→ **WHAT YOU ARE ASKED TO DO**
Here are records with pictures in them. Copy all of them exactly and leave the pictures out.

→ **SUPPLIED ENTRIES**
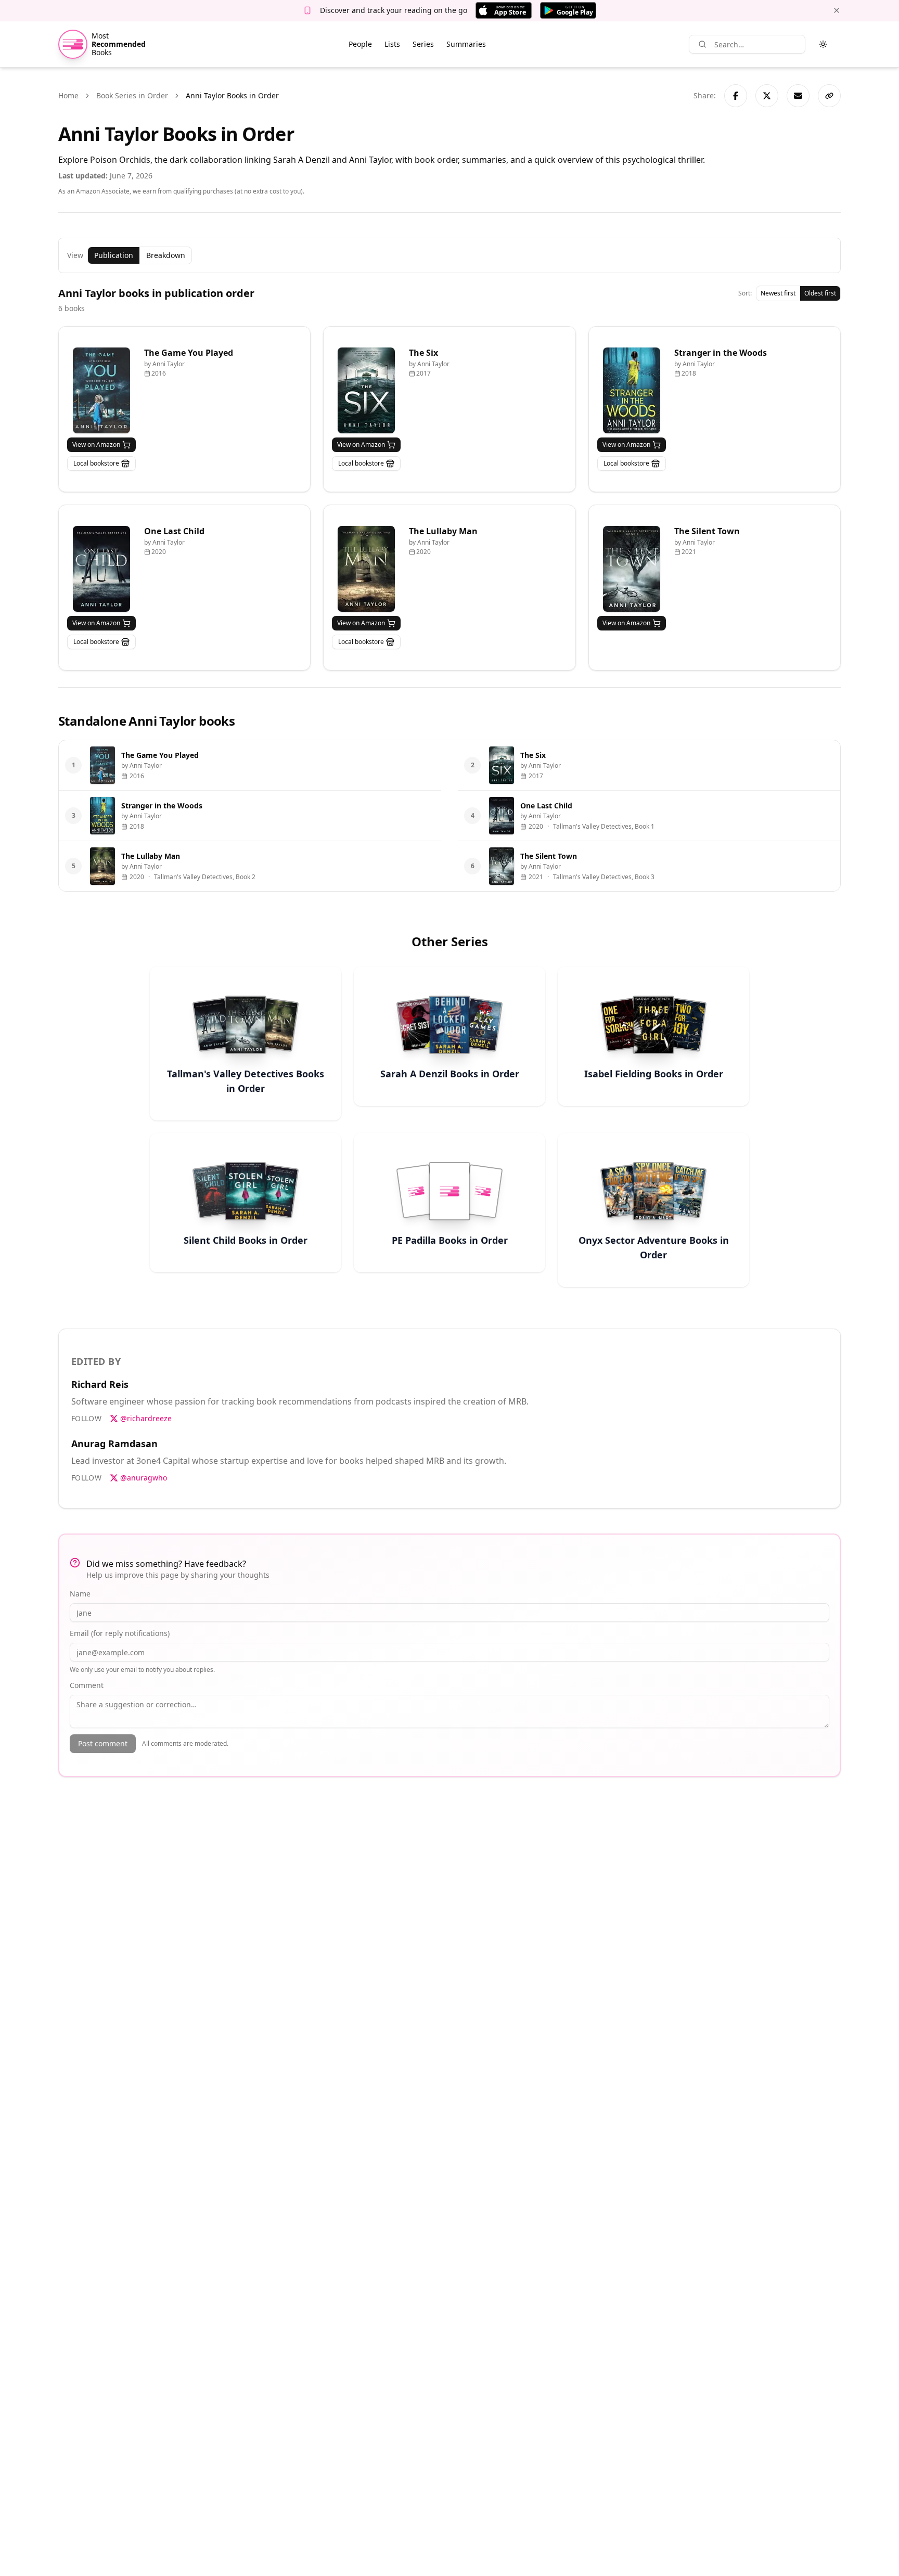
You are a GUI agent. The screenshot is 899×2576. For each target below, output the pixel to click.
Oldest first (820, 293)
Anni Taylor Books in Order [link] (232, 95)
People (360, 44)
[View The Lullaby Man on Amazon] (366, 569)
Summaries (466, 44)
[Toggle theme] (823, 44)
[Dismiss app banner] (836, 10)
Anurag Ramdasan (114, 1443)
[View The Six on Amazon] (366, 390)
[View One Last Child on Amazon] (101, 569)
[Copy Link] (829, 95)
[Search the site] (702, 44)
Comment (87, 1685)
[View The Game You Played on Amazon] (101, 390)
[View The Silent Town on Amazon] (631, 569)
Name (80, 1594)
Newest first (778, 293)
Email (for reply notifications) (120, 1633)
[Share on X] (766, 95)
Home (68, 95)
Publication (113, 255)
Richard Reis (100, 1384)
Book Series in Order (132, 95)
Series (423, 44)
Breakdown (165, 255)
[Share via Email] (798, 95)
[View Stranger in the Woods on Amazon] (631, 390)
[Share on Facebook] (735, 95)
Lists (392, 44)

→ **RESPONSE TO THIS EXERCISE**
You are a GUI agent. The screenshot is 899×2576. For each target below, output the pixel to click.
Oldest first (820, 293)
Anni Taylor Books in Order [link] (232, 95)
People (360, 44)
[View The Lullaby Man on Amazon] (366, 569)
Summaries (466, 44)
[Toggle theme] (823, 44)
[Dismiss app banner] (836, 10)
Anurag Ramdasan (114, 1443)
[View The Six on Amazon] (366, 390)
[View One Last Child on Amazon] (101, 569)
[Copy Link] (829, 95)
[Search the site] (702, 44)
Comment (87, 1685)
[View The Game You Played on Amazon] (101, 390)
[View The Silent Town on Amazon] (631, 569)
Name (80, 1594)
Newest first (778, 293)
Email (for reply notifications) (120, 1633)
[Share on X] (766, 95)
Home (68, 95)
Publication (113, 255)
Richard Reis (100, 1384)
Book Series in Order (132, 95)
Series (423, 44)
Breakdown (165, 255)
[Share via Email] (798, 95)
[View Stranger in the Woods on Amazon] (631, 390)
[Share on Facebook] (735, 95)
Lists (392, 44)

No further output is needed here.